TASK INSTRUCTIONS:
Nothing in the records below may change; print them all exactly.
▶
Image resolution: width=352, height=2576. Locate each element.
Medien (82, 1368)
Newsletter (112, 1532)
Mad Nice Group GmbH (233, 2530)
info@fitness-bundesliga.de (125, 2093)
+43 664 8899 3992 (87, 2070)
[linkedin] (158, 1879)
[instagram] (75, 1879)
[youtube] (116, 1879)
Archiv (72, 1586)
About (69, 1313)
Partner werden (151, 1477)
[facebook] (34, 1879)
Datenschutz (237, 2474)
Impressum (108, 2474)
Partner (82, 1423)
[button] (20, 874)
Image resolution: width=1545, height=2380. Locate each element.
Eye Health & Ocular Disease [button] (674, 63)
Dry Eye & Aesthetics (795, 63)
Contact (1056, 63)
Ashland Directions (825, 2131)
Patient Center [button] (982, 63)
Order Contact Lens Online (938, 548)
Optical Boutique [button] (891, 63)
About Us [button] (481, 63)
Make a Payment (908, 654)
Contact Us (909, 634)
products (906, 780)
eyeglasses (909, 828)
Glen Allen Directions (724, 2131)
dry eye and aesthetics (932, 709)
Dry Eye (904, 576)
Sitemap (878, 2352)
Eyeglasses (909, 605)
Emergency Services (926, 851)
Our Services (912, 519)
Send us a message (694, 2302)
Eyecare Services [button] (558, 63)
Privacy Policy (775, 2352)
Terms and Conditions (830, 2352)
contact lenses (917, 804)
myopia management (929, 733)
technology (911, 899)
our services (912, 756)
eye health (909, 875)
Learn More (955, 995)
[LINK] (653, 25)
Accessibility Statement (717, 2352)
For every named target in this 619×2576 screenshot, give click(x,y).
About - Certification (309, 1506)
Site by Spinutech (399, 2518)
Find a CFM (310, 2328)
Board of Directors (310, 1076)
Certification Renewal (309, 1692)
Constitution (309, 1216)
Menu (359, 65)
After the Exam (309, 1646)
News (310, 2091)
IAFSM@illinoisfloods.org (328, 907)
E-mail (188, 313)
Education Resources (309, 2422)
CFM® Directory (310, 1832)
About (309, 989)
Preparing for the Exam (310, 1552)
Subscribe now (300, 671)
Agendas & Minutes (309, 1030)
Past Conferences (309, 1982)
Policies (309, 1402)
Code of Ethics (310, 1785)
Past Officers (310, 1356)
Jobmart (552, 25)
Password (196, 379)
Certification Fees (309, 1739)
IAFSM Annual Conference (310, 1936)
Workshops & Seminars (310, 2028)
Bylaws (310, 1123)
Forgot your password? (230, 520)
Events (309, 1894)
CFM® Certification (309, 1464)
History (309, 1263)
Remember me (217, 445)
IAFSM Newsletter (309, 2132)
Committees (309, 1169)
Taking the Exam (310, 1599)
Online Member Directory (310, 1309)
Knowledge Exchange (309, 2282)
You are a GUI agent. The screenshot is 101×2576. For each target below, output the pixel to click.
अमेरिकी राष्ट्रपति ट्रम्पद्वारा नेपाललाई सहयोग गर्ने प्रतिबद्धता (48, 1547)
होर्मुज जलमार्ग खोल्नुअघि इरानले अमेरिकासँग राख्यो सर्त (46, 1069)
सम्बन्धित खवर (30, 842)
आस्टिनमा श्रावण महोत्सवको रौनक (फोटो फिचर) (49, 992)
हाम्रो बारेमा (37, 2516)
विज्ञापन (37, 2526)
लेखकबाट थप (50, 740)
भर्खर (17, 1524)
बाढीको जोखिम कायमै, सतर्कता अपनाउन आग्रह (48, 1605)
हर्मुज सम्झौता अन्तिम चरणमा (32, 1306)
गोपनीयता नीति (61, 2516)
◀
WRITTEN ANSWER:
Image resolution: width=352, height=2576. Locate each element.
Medien (82, 1368)
Newsletter (112, 1532)
Mad Nice Group GmbH (233, 2530)
info@fitness-bundesliga.de (125, 2093)
+43 664 8899 3992 (87, 2070)
[linkedin] (158, 1879)
[instagram] (75, 1879)
[youtube] (116, 1879)
Archiv (72, 1586)
About (69, 1313)
Partner werden (151, 1477)
[facebook] (34, 1879)
Datenschutz (237, 2474)
Impressum (108, 2474)
Partner (82, 1423)
[button] (20, 874)
Image resolution: width=1545, height=2380. Locate each element.
Eye Health & Ocular Disease [button] (674, 63)
Dry Eye & Aesthetics (795, 63)
Contact (1056, 63)
Ashland Directions (825, 2131)
Patient Center [button] (982, 63)
Order Contact Lens Online (938, 548)
Optical Boutique [button] (891, 63)
About Us [button] (481, 63)
Make a Payment (908, 654)
Contact Us (909, 634)
products (906, 780)
eyeglasses (909, 828)
Glen Allen Directions (724, 2131)
dry eye and aesthetics (932, 709)
Dry Eye (904, 576)
Sitemap (878, 2352)
Eyeglasses (909, 605)
Emergency Services (926, 851)
Our Services (912, 519)
Send us a message (694, 2302)
Eyecare Services [button] (558, 63)
Privacy Policy (775, 2352)
Terms and Conditions (830, 2352)
contact lenses (917, 804)
myopia management (929, 733)
technology (911, 899)
our services (912, 756)
eye health (909, 875)
Learn More (955, 995)
[LINK] (653, 25)
Accessibility Statement (717, 2352)
For every named target in this 619×2576 screenshot, give click(x,y).
About - Certification (309, 1506)
Site by Spinutech (399, 2518)
Find a CFM (310, 2328)
Board of Directors (310, 1076)
Certification Renewal (309, 1692)
Constitution (309, 1216)
Menu (359, 65)
After the Exam (309, 1646)
News (310, 2091)
IAFSM@illinoisfloods.org (328, 907)
E-mail (188, 313)
Education Resources (309, 2422)
CFM® Directory (310, 1832)
About (309, 989)
Preparing for the Exam (310, 1552)
Subscribe now (300, 671)
Agendas & Minutes (309, 1030)
Past Conferences (309, 1982)
Policies (309, 1402)
Code of Ethics (310, 1785)
Past Officers (310, 1356)
Jobmart (552, 25)
Password (196, 379)
Certification Fees (309, 1739)
IAFSM Annual Conference (310, 1936)
Workshops & Seminars (310, 2028)
Bylaws (310, 1123)
Forgot your password? (230, 520)
Events (309, 1894)
CFM® Certification (309, 1464)
History (309, 1263)
Remember me (217, 445)
IAFSM Newsletter (309, 2132)
Committees (309, 1169)
Taking the Exam (310, 1599)
Online Member Directory (310, 1309)
Knowledge Exchange (309, 2282)
You are a GUI agent. The screenshot is 101×2576. For each target below, output the pixel to click.
अमेरिकी राष्ट्रपति ट्रम्पद्वारा नेपाललाई सहयोग गर्ने प्रतिबद्धता (48, 1547)
होर्मुज जलमार्ग खोल्नुअघि इरानले अमेरिकासँग राख्यो सर्त (46, 1069)
सम्बन्धित खवर (30, 842)
आस्टिनमा श्रावण महोत्सवको रौनक (फोटो फिचर) (49, 992)
हाम्रो बारेमा (37, 2516)
विज्ञापन (37, 2526)
लेखकबाट थप (50, 740)
भर्खर (17, 1524)
बाढीको जोखिम कायमै, सतर्कता अपनाउन आग्रह (48, 1605)
हर्मुज सम्झौता अन्तिम चरणमा (32, 1306)
गोपनीयता नीति (61, 2516)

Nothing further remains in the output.